By Andrew Heavens
KHARTOUM (Reuters) - Salva Kiir's reputation as the quiet man of Sudanese politics, with an eccentric taste in cowboy hats, masks a wily operator who is about to steer his impoverished region into full statehood on July 9.
The president of South Sudan, backed by a small group of capable deputies, has spent the past five years locking horns with the region's old enemies in Khartoum, laying the groundwork for most southerners' long dream of independence.
When north and south Sudan ended decades of civil war with the 2005 Comprehensive Peace Agreement, both sides officially agreed to campaign to persuade southerners to stay united with the north. But it was an open secret that Kiir, and the vast majority of southerners, had their heart set on a divorce.
By most standards, the build-up to that split on July 9 has been bloody and disastrous. Thousands of people have died inside south Sudan over the past two years - in "tribal" clashes. The south says northern-backed militias provoked the violence. Khartoum denies the accusation.
Sudan's northern and southern-backed armies are also still facing off in flashpoints along their ill-defined shared border - including in the oil-producing northern region of Southern Kordofan and the contested Abyei area.
But compared to the bloodshed Sudan has seen over past decades, the fact that south Sudan has got this close to independence is in part due to Kiir's unassuming, consensus-building skills, analysts say.
DEALING WITH RENEGADES
When Kiir first stepped up as the leader of the semi- autonomous south in 2005, many compared him unfavorably with his firebrand predecessor, the civil war hero John Garang.
But Kiir, the former head of the military wing of the south's dominant Sudan People's Liberation Movement (SPLM), has concentrated on keeping his fragmented region united.
He has repeatedly offered amnesties and pardons to a rash of renegade militia leaders who have sprung up over the past year.
During north-south confrontations over Abyei and other hotspots, Kiir was quick to say he had no intention of going back to war, welcome news to the United States and others in the West that shepherded the peace deal through.

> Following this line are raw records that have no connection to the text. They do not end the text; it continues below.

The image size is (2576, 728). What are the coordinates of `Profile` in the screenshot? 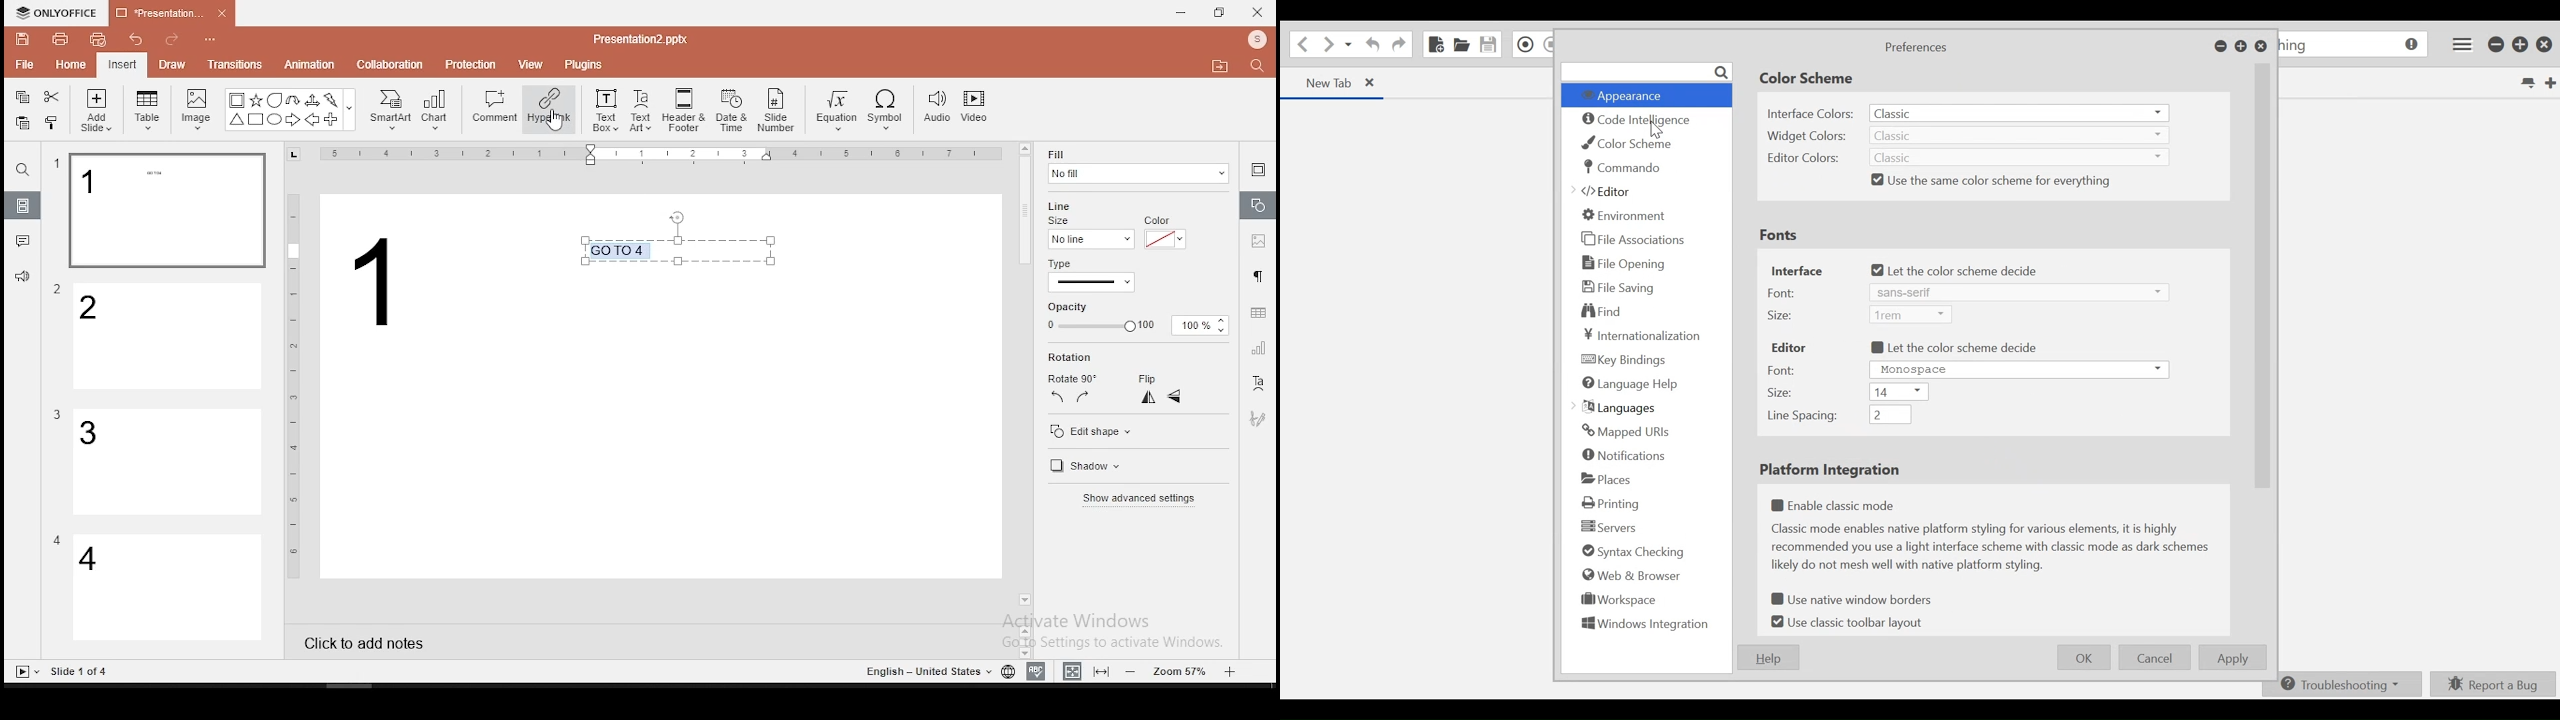 It's located at (1259, 40).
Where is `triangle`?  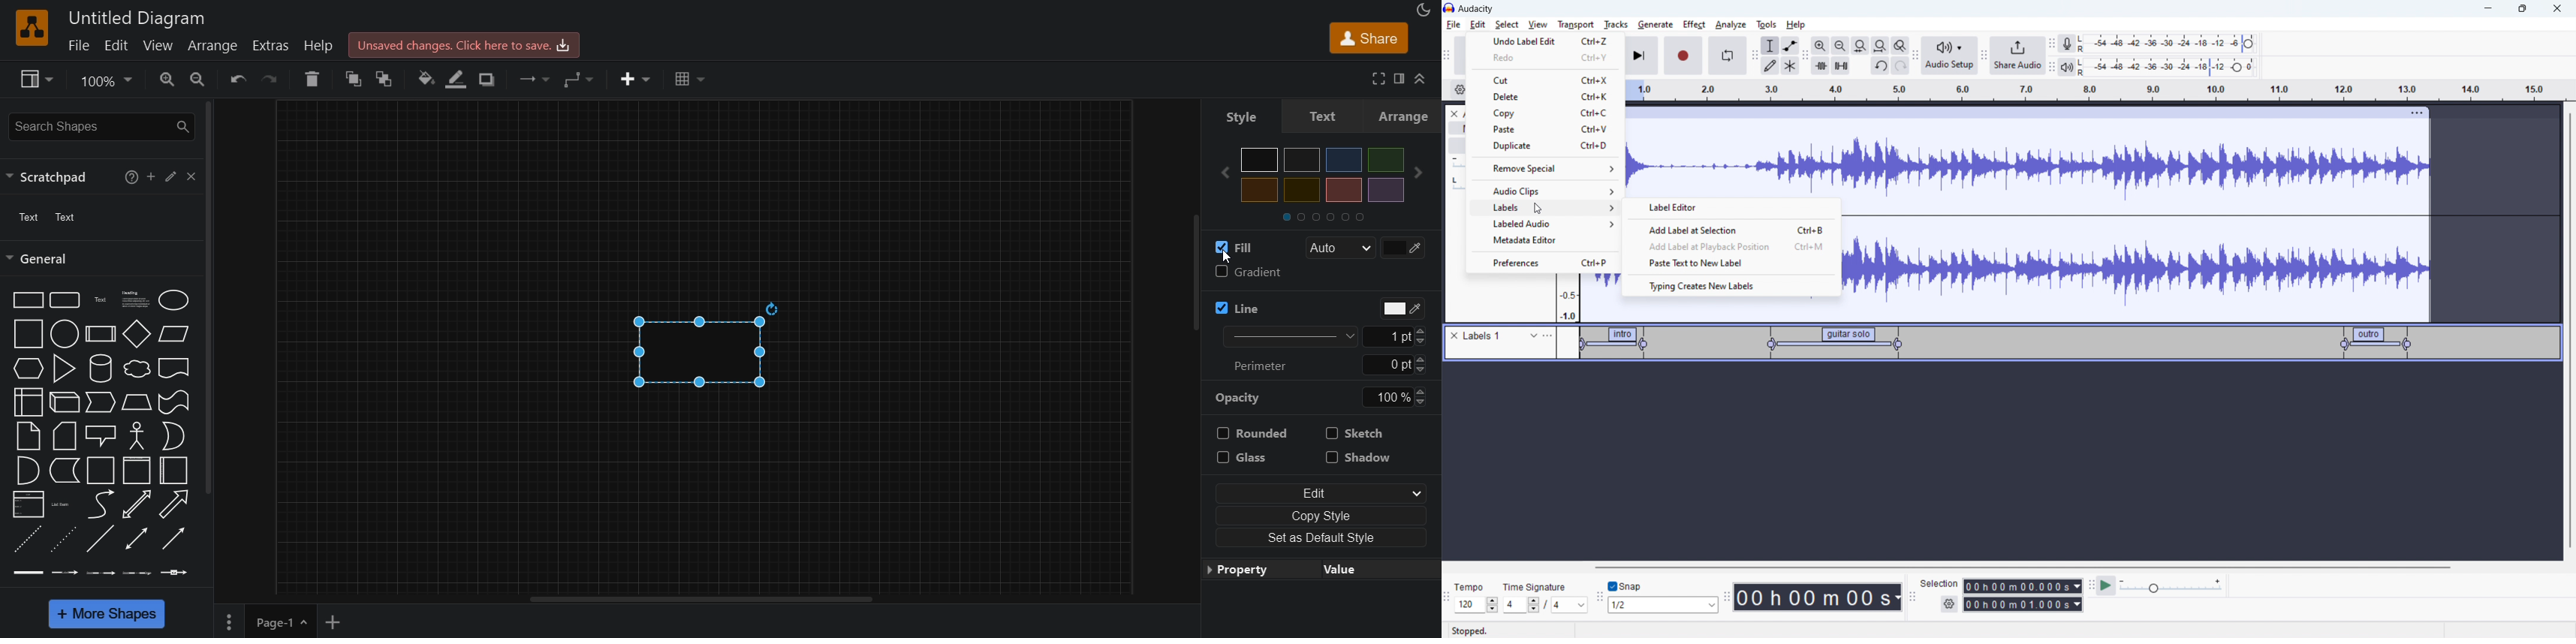
triangle is located at coordinates (64, 369).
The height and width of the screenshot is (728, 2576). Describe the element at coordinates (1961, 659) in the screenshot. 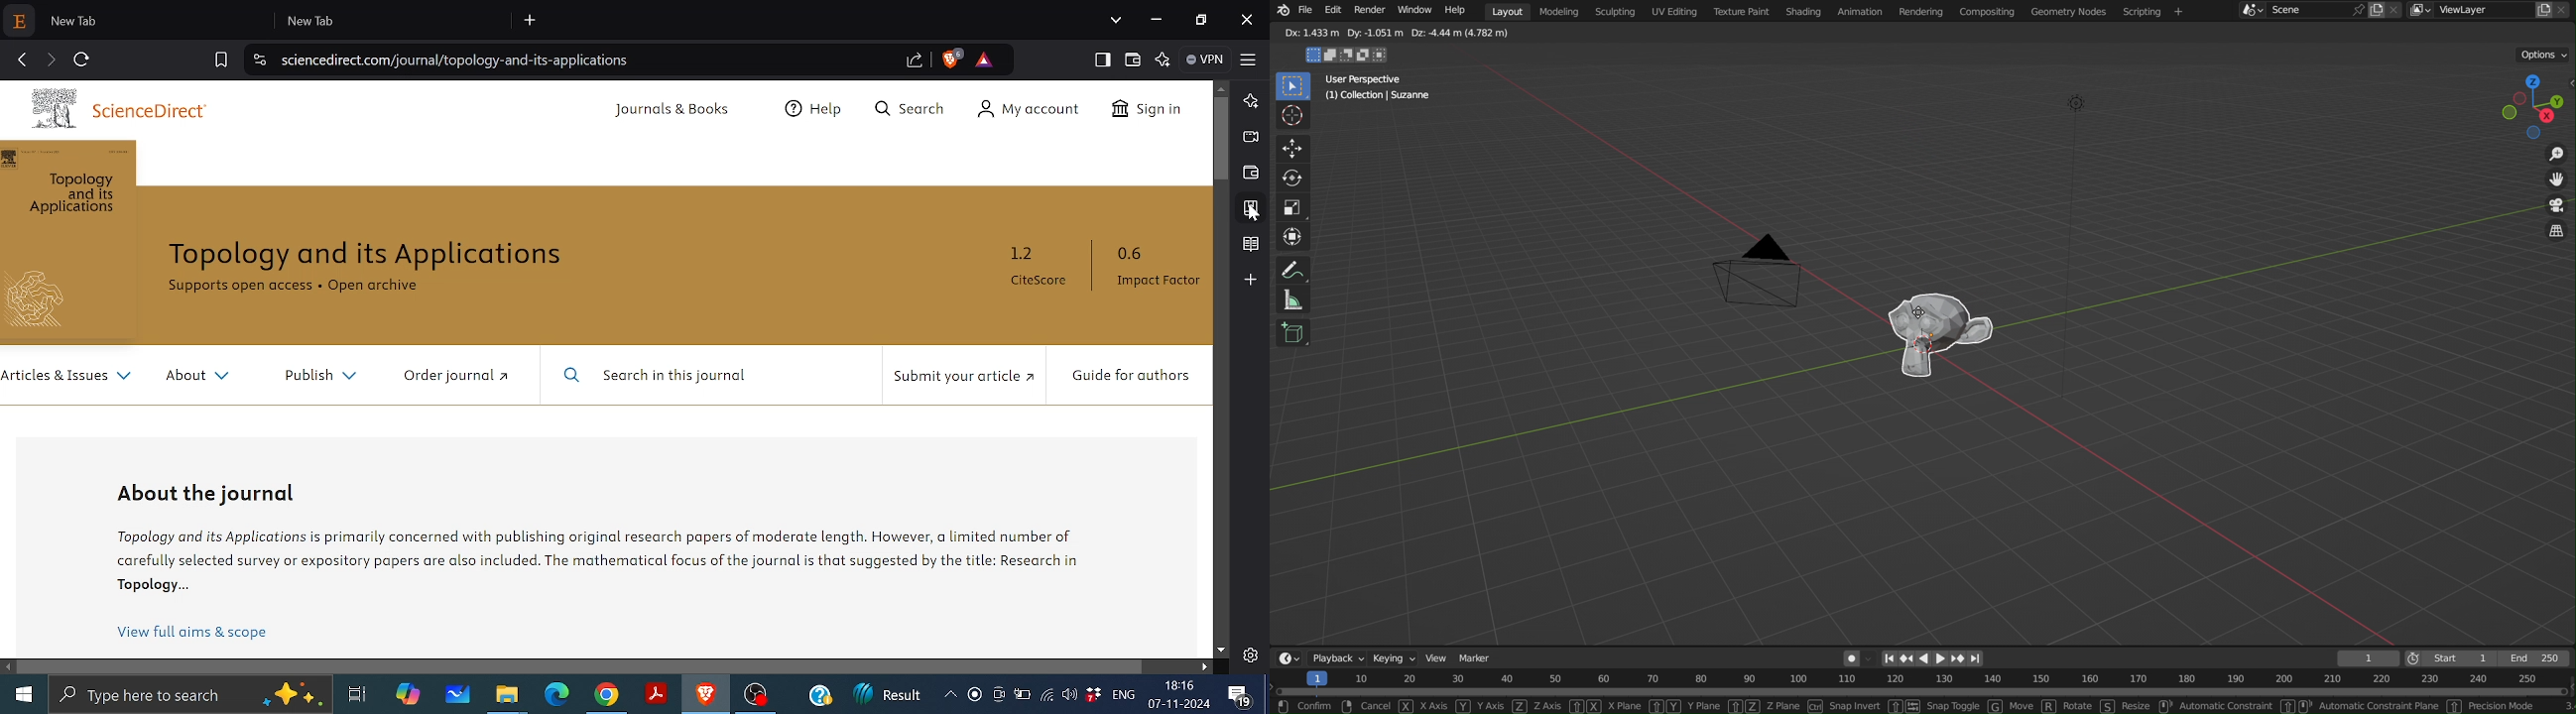

I see `next` at that location.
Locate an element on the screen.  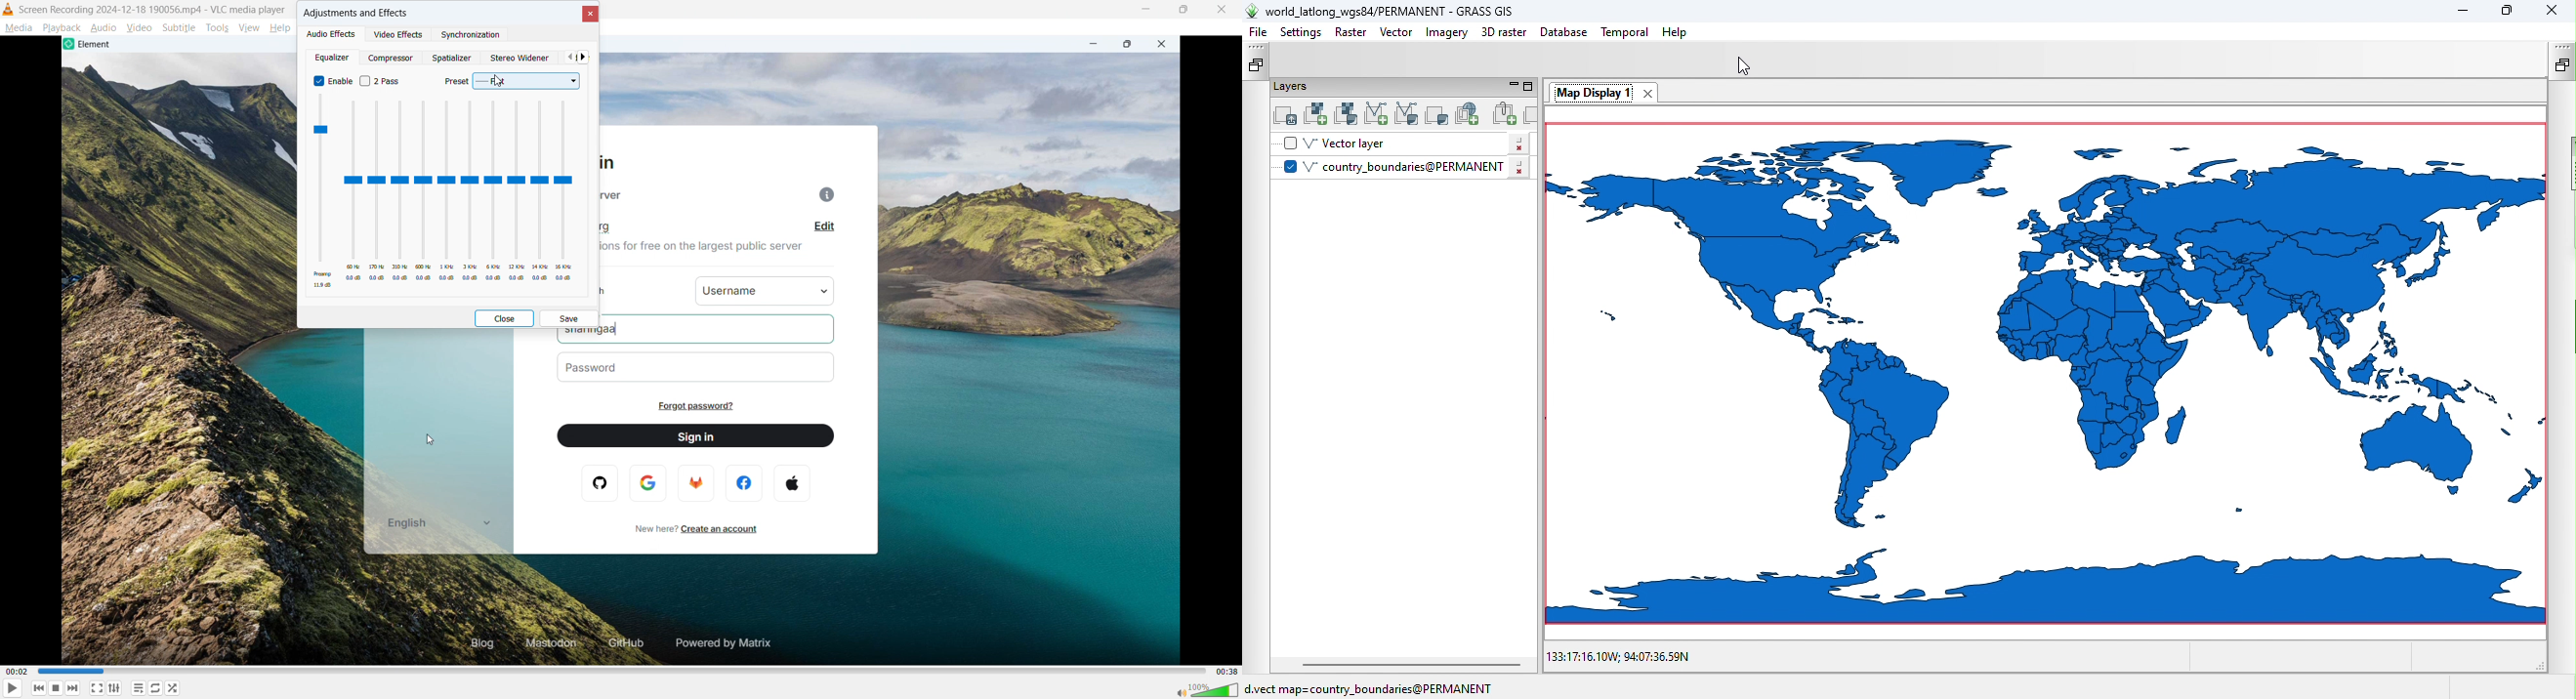
close  is located at coordinates (1223, 10).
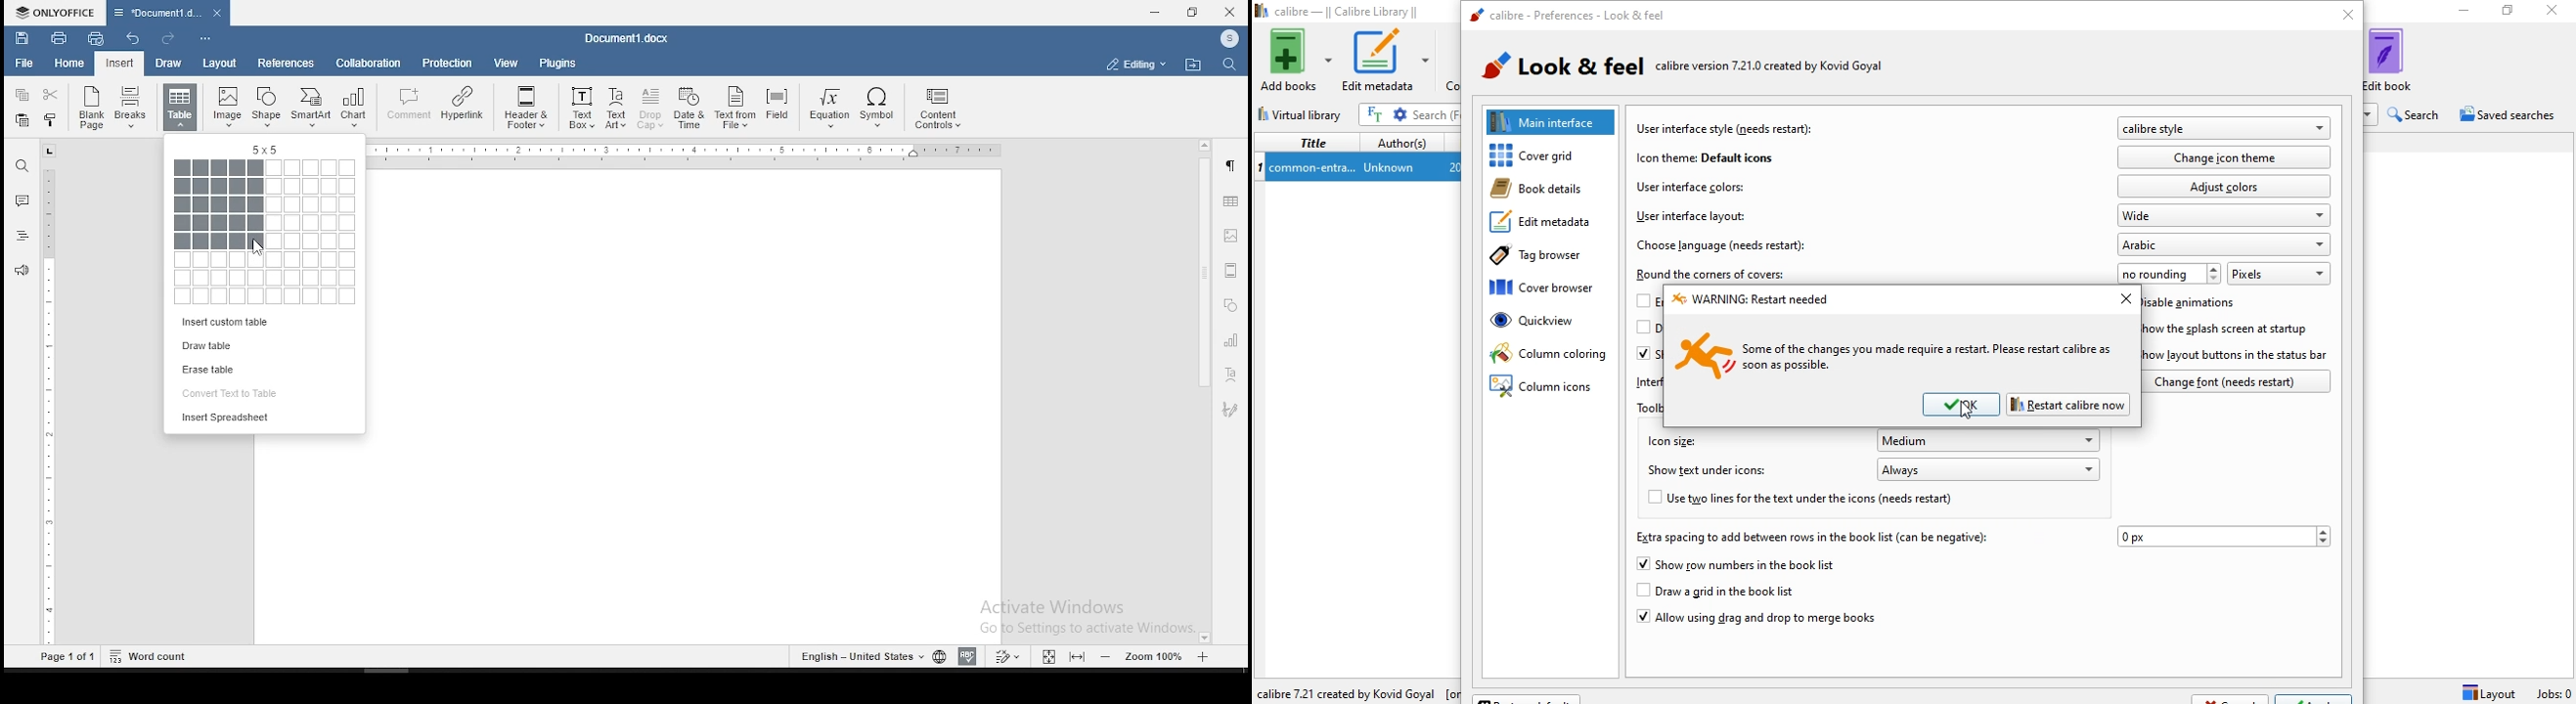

Kiir, a regular worshipper at Juba's Catholic cathedral, has been good at bringing old foes into the SPLM and the southern army. But worries remain about the ability of his party to accept rivals who insist on staying outside the fold.
International observers accused the SPLM and southern army officers of intimidation of opposition groups during last year's national elections.
Southern journalists have also complained about harassment, particularly when articles tackle corruption or some of the south's more eccentric development projects.
So far Kiir, in his late 50s, has kept himself insulated from accusations made against more confrontational supporters.
His quiet approach and lack of polarizing rhetoric could now be his main strengths in governing a landlocked territory handicapped by tribal divisions, severe poverty, unstable neighbors and huge supplies of privately held weapons.